小さな奇跡起こしたい 内海 直仁さん(ジュエリーデザイナー、RUST代表)

 RUSTのコンセプトは、「RUSTISM」「London make」に集約される。
 ブランド名であり、ショップ名でもある「RUST」は、日本語では「錆び」。「確固とした時間の経過とその賞賛」を意味する。あらゆるものが簡単に廃れていく現代、RUSTの原点は、時代を経ても“残るべき”ものづくり。つまり、英国の良質な素材、伝統技術と、流れ行く時代に耐え得るデザイン、そして、「身に着けるほどに湧く愛着」と定義している。とすれば、“錆び”とは、時間の経過に耐えうるものだけに与えられる「勲章」ともいえる。
 作品の修理も引き受ける。長きに渡って身に着けるものを、大切につなげ、受け継いでいく。そこに、RUSTISMがある。

「材料も何もすべてが揃う」という、昔ながらのジュエリー工房街であるロンドンのハットンガーデンで、「時間や時代を超えて残り続け、受け継がれていく物づくり」にこだわる。すべての作品には“ホールマーク”と呼ばれる、英国政府認証の刻印が打ち込まれ、それは「ヨーロッパにおけるアンティークの資格」となる。
その後、職人による手彫りのメッセージが刻まれて完成し、東京の直営店へと届けられる。この路面店は2006年2月にオープン。英国のアンティーク市場をルーツとする実際のビンテージパーツを使った別レーベル「RUSTANTIQUIS」を中心に、全コレクションを揃えてきた。

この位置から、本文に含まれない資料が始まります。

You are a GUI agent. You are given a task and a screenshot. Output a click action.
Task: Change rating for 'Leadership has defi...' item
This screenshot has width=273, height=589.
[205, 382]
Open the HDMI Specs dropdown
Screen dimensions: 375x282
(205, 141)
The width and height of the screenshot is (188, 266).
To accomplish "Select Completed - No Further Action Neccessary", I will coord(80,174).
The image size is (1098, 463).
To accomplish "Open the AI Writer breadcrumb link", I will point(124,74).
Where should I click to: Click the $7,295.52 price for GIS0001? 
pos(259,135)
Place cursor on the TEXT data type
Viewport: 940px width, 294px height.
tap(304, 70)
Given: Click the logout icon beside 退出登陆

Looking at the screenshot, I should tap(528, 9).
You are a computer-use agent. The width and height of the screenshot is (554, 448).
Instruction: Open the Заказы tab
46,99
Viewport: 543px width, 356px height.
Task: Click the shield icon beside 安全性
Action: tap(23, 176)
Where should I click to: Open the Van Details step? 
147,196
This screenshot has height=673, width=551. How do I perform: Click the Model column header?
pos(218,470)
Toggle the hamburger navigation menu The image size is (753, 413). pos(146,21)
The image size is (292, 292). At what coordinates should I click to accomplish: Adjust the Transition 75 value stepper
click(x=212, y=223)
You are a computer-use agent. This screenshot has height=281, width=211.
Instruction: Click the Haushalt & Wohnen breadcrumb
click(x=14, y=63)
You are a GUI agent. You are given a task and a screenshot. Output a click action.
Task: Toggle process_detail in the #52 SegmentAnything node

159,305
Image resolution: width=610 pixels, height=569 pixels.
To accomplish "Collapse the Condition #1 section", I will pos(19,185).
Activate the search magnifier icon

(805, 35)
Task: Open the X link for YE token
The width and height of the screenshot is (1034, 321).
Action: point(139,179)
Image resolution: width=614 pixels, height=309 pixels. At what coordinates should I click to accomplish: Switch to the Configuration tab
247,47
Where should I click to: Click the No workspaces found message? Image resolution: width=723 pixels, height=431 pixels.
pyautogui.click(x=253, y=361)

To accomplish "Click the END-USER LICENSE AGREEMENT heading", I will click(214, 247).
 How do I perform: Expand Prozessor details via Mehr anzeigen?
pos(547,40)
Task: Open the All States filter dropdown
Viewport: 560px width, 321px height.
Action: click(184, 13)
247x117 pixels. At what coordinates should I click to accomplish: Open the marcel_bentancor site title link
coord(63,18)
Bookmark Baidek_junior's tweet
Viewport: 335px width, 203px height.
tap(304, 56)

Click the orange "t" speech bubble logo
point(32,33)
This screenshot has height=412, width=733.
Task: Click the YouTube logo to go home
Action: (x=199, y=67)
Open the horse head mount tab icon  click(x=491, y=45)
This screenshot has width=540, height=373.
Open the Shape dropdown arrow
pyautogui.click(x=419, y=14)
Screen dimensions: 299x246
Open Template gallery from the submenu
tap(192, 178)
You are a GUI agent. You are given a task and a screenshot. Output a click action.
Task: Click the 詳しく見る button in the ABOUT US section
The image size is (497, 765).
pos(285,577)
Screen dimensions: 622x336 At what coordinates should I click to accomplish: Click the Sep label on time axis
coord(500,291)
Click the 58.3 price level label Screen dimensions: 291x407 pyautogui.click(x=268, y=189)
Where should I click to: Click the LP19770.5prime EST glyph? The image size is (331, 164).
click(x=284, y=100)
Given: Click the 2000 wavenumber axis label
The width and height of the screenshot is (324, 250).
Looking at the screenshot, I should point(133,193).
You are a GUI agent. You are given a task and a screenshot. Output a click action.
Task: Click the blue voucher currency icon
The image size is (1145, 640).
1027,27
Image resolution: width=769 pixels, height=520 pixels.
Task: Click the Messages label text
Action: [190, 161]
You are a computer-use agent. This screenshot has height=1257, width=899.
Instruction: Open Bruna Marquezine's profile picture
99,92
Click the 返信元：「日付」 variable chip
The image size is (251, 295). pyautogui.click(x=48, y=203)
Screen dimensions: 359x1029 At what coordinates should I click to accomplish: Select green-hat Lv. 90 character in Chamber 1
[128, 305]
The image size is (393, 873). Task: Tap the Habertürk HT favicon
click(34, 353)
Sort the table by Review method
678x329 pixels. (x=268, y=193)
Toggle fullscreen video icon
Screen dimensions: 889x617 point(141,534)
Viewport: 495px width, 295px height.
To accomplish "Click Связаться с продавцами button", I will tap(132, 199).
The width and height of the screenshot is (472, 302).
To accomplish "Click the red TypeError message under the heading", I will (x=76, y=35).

 その東京直営店は今年11月、1階がゴールドとプラチナ、ウェディング・ジュエリーをはじめレディス作品を揃えた“RUST GOLD”として完全にリニューアル。2階は、レザーとシルバーを組み合わせたメンズ・ジュエリー中心の“RUST SILVER”として、いわば新規出店にあたる。
 ロンドンのショップでは2008年8月、アトリエの半分を売り場に改造。
ロンドンファッションの最先端とされるBROWNSに、18歳の最年少で取り上げられて以来、フランスの「レクレルール」はじめ、ドイツ、イタリア、オーストリア、スイス、アメリカ、香港などの、名だたるセレクトショップに広がっていった。日本ではバーニーズNY、伊勢丹新宿店、ユナイテッドアローズGLR、エディフィス、ジャーナルスタンダード」・・・・。昨今は、卸売りの拡大が目立つ。
 
1980年宮城県生まれの29歳。国立工専の機械科を3年で中退し、靴づくりを学びに渡英。「学費を稼ぐため」に、独学で始めたシルバーのメンズ・ジュエリー製作が評価され、2003年に「RUST」を起こす。“彼女”と呼ぶパートナーのアルテミス・ラッセルさんと知り合ってレディスにも幅を広げ、「小さなデザイナーが奇跡を起こしていきたい」。当面は「物づくりと店に、自己資本の限界まで挑戦」しつつ、将来の夢は「建築家になって、商業建築と公共施設を手がける」。